Data excerpts:
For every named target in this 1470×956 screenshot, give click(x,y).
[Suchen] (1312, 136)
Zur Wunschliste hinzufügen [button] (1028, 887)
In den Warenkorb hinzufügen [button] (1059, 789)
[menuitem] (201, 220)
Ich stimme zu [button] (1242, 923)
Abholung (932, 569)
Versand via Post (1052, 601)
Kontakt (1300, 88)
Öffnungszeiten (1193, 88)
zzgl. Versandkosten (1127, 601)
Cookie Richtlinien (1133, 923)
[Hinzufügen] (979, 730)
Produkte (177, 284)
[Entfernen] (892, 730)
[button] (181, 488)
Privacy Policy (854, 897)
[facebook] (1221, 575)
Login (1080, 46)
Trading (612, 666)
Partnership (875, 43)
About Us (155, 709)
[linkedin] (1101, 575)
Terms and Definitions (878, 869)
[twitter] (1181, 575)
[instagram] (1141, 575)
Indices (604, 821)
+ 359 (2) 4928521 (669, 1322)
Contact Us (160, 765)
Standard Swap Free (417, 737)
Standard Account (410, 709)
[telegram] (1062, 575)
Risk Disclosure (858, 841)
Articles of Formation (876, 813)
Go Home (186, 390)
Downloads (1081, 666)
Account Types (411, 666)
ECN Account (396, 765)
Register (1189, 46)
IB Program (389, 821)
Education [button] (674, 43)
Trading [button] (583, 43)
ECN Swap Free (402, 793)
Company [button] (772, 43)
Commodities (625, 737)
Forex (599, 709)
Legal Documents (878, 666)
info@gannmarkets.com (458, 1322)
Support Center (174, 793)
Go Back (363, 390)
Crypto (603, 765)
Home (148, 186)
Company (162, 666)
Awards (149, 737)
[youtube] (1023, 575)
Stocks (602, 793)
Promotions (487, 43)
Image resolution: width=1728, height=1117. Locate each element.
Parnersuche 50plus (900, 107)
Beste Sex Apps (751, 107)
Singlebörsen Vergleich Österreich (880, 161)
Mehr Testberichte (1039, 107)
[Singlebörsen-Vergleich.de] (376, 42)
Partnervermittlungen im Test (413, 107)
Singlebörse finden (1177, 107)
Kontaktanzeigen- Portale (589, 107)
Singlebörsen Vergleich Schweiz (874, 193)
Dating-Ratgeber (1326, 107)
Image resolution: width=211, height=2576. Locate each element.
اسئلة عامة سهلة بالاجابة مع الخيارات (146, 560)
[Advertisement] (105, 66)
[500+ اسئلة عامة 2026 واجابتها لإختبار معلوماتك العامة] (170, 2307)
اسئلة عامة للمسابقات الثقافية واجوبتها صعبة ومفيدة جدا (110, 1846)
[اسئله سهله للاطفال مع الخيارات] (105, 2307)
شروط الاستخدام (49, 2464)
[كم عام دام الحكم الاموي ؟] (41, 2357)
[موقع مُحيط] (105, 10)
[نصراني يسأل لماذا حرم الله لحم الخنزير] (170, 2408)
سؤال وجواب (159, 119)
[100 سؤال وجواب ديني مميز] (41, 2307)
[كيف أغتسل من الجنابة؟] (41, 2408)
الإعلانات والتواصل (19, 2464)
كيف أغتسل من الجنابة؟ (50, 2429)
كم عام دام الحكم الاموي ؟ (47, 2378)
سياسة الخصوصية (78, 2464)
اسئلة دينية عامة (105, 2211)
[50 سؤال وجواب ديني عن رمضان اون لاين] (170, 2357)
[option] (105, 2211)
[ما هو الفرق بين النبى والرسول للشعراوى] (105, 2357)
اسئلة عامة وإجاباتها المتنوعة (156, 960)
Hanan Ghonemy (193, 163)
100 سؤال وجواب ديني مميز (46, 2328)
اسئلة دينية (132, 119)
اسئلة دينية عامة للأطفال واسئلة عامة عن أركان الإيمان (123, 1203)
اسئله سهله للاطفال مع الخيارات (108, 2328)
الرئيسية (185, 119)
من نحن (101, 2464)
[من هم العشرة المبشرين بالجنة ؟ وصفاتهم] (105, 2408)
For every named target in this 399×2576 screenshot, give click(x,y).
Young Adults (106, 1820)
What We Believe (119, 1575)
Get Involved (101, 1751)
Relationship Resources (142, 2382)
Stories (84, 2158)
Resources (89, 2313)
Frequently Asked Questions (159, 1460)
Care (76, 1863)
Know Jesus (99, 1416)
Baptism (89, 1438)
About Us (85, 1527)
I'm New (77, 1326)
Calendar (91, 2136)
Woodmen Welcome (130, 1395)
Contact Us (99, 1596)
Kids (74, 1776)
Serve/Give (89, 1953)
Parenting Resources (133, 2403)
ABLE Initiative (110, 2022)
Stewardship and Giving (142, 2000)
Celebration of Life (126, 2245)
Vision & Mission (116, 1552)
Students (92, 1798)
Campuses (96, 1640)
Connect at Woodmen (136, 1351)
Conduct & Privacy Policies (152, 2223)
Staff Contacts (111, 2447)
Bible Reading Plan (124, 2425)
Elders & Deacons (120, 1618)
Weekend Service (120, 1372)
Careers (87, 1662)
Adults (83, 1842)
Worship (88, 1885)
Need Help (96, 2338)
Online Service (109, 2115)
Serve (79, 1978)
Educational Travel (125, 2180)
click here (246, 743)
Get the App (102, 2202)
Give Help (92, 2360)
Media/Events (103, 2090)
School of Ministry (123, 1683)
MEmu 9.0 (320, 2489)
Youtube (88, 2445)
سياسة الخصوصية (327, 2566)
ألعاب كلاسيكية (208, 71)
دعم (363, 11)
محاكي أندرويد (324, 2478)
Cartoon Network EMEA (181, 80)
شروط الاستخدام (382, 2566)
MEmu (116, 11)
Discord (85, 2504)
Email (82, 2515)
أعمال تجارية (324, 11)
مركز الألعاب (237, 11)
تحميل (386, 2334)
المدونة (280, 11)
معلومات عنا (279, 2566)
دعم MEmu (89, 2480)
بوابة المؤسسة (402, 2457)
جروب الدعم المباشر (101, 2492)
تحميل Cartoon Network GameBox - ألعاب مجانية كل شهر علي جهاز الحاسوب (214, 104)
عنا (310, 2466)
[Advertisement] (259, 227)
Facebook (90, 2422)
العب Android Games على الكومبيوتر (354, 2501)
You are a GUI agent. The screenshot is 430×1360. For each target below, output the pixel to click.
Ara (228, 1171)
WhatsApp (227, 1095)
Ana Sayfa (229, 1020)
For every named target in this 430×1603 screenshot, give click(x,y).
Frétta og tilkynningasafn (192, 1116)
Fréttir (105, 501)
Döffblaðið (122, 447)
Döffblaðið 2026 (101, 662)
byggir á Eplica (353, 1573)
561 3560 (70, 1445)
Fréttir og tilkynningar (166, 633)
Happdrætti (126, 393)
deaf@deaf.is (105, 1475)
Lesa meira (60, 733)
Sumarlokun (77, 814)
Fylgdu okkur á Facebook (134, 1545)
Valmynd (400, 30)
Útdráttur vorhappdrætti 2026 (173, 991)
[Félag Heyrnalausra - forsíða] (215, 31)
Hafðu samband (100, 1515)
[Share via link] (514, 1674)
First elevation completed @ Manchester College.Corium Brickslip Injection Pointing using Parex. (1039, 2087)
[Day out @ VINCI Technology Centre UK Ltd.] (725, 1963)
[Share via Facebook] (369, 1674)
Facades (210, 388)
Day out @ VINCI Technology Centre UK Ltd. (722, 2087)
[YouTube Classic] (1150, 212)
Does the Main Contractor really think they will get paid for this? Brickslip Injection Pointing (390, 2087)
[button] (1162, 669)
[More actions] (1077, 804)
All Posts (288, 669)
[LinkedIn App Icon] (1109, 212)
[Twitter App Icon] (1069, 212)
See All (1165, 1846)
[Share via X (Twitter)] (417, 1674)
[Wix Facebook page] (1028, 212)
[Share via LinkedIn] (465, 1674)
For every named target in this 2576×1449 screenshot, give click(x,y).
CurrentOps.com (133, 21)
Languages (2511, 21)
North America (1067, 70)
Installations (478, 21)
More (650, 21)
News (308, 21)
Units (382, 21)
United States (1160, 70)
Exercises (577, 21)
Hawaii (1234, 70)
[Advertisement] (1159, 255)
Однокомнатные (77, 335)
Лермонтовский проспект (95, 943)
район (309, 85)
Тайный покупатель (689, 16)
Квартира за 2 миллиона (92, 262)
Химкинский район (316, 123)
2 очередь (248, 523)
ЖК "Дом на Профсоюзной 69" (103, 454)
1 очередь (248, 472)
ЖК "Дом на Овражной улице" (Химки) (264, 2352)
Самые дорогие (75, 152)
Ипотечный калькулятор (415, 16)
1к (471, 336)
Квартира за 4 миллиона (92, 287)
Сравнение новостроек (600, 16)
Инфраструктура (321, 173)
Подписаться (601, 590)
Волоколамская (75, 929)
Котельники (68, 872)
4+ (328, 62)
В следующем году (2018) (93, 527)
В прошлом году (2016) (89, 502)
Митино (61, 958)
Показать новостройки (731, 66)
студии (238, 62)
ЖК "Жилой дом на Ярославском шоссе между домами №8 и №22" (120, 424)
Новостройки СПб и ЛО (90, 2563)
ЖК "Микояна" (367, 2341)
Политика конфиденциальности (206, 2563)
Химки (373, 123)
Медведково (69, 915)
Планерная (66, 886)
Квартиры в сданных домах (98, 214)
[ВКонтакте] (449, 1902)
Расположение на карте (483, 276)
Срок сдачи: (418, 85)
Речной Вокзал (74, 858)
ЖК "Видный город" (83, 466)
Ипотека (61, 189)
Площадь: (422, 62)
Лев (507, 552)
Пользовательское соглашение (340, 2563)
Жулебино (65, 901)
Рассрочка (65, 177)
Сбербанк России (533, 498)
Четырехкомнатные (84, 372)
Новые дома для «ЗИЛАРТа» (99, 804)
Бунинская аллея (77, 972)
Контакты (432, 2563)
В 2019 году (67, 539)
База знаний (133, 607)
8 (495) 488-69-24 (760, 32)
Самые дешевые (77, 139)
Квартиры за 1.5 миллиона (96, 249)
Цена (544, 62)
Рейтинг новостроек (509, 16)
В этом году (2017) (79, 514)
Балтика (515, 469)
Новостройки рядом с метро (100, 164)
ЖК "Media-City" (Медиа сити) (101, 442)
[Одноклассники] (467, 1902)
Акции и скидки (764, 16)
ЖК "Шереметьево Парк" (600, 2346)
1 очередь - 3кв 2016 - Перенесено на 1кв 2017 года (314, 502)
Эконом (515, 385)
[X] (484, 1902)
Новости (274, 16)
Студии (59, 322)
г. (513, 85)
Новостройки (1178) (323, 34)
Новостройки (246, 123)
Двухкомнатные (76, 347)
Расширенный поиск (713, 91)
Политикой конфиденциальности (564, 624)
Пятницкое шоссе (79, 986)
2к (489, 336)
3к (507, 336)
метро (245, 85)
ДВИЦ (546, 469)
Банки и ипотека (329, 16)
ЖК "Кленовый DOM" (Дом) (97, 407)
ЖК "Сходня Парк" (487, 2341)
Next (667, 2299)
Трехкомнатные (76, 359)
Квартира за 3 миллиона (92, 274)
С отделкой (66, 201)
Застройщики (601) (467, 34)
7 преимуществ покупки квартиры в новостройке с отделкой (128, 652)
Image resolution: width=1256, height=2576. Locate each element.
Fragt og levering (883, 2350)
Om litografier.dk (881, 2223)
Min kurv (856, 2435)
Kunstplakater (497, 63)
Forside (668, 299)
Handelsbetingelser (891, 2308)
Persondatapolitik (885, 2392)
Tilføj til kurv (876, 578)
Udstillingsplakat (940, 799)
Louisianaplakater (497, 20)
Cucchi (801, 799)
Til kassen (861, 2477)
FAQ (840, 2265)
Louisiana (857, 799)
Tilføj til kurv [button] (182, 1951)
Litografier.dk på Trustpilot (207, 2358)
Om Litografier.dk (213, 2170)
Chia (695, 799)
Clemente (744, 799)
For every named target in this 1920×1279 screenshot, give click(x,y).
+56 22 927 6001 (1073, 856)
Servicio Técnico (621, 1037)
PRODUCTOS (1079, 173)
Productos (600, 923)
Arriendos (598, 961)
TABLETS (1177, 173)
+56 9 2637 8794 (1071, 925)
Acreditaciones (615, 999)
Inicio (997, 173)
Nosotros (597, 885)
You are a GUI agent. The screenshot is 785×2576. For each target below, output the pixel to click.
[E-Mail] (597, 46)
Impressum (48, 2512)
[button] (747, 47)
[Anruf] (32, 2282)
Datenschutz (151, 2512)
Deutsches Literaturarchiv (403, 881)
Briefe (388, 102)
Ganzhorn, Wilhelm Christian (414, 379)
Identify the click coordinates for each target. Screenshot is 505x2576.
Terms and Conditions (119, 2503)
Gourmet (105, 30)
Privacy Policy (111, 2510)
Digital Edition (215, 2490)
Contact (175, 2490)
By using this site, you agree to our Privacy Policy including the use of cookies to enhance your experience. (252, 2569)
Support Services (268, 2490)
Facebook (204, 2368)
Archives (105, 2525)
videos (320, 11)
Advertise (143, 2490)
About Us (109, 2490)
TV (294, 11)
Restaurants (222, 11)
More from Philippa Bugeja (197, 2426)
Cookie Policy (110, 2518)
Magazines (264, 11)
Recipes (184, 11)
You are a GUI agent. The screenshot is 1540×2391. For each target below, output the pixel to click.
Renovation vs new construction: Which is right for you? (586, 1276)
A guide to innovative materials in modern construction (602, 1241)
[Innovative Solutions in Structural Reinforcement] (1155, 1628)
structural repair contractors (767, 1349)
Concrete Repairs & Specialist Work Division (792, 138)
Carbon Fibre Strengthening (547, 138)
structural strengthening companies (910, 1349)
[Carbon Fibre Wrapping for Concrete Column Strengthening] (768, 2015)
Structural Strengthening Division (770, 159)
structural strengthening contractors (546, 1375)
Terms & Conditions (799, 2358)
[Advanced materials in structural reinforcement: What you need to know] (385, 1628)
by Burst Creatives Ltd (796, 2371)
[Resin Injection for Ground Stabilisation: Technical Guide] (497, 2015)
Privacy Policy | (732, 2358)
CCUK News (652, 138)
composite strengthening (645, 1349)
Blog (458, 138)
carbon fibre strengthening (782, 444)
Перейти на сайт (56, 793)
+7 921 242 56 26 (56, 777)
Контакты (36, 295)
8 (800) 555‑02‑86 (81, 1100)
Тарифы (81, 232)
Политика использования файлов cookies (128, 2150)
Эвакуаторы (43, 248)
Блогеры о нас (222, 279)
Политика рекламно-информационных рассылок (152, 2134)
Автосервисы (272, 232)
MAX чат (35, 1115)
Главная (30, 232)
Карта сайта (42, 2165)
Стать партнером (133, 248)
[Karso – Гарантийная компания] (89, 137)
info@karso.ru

Task to carry out: All that belongs in the answer is the run of lines above from the line containing "كيف أغتسل من الجنابة؟ (50, 2429)" through the line containing "Celebration of Life (126, 2245)", exactly as written.

Reply:
كيف أغتسل من الجنابة؟ (50, 2429)
كم عام دام الحكم الاموي ؟ (47, 2378)
سياسة الخصوصية (78, 2464)
اسئلة دينية عامة (105, 2211)
[50 سؤال وجواب ديني عن رمضان اون لاين] (170, 2357)
[option] (105, 2211)
[ما هو الفرق بين النبى والرسول للشعراوى] (105, 2357)
اسئلة عامة وإجاباتها المتنوعة (156, 960)
Hanan Ghonemy (193, 163)
100 سؤال وجواب ديني مميز (46, 2328)
اسئلة دينية (132, 119)
اسئلة دينية عامة للأطفال واسئلة عامة عن أركان الإيمان (123, 1203)
اسئله سهله للاطفال مع الخيارات (108, 2328)
الرئيسية (185, 119)
من نحن (101, 2464)
[من هم العشرة المبشرين بالجنة ؟ وصفاتهم] (105, 2408)
For every named target in this 399×2576 screenshot, give click(x,y).
Young Adults (106, 1820)
What We Believe (119, 1575)
Get Involved (101, 1751)
Relationship Resources (142, 2382)
Stories (84, 2158)
Resources (89, 2313)
Frequently Asked Questions (159, 1460)
Care (76, 1863)
Know Jesus (99, 1416)
Baptism (89, 1438)
About Us (85, 1527)
I'm New (77, 1326)
Calendar (91, 2136)
Woodmen Welcome (130, 1395)
Contact Us (99, 1596)
Kids (74, 1776)
Serve/Give (89, 1953)
Parenting Resources (133, 2403)
ABLE Initiative (110, 2022)
Stewardship and Giving (142, 2000)
Celebration of Life (126, 2245)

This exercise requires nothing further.